The CMA is questioning whether Getty and Shutterstock’s $3.7 billion merger could crush competition in the creative market.

A $3.7 Billion Deal Under the Microscope

The UK’s Competition and Markets Authority (CMA) the organisation that makes sure companies play fair has raised concerns about a $3.7 billion merger between Getty Images and Shutterstock. The CMA says the deal might make it harder for other companies to compete in the UK’s photo and media market.

Getty and Shutterstock are two of the biggest websites in the world for buying and selling professional photos. If they join forces, they would control a huge share of the market that media outlets, advertisers, and businesses depend on.

Fears That Competition Could Suffer

The CMA is worried that the deal could reduce choice, raise prices, and slow innovation for people and businesses that rely on stock images.

A CMA spokesperson said they are looking closely at whether this merger could leave customers with “higher costs or fewer options.”

This investigation is part of a larger trend. Regulators are now paying closer attention to big tech and media companies, especially when their deals could make them too powerful.

How the Industry Has Reacted

Shutterstock’s shareholders have already voted in favour of the merger, showing strong support from investors. The two companies say the deal will help them compete better worldwide and give customers a larger library of images and improved technology.

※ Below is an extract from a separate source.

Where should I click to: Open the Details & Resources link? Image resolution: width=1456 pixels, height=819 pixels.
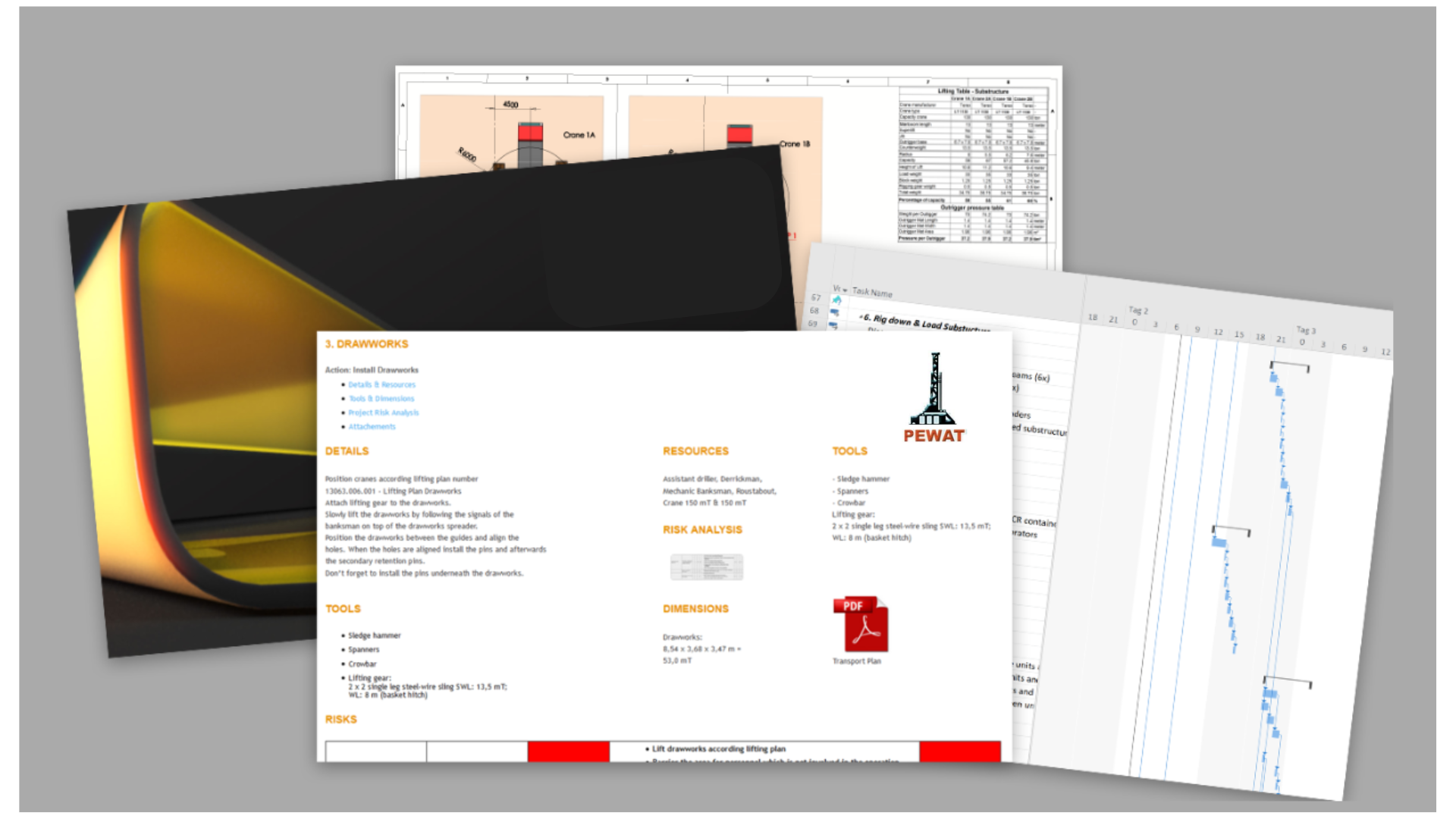381,384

However, regulators like the CMA still have to give approval before the merger can go ahead. If the CMA isn’t convinced, it could delay the deal or even block it entirely.

A Sign of Stricter Rules Ahead

The CMA’s response shows that regulators are becoming tougher on big business deals, especially in digital and creative industries. They want to make sure that no single company becomes too dominant or limits opportunities for others.

For Getty and Shutterstock, this is a key moment. They need to prove that joining together will actually benefit customers and creators, not hurt them. Whatever happens, this case will likely influence how similar deals are judged in the future.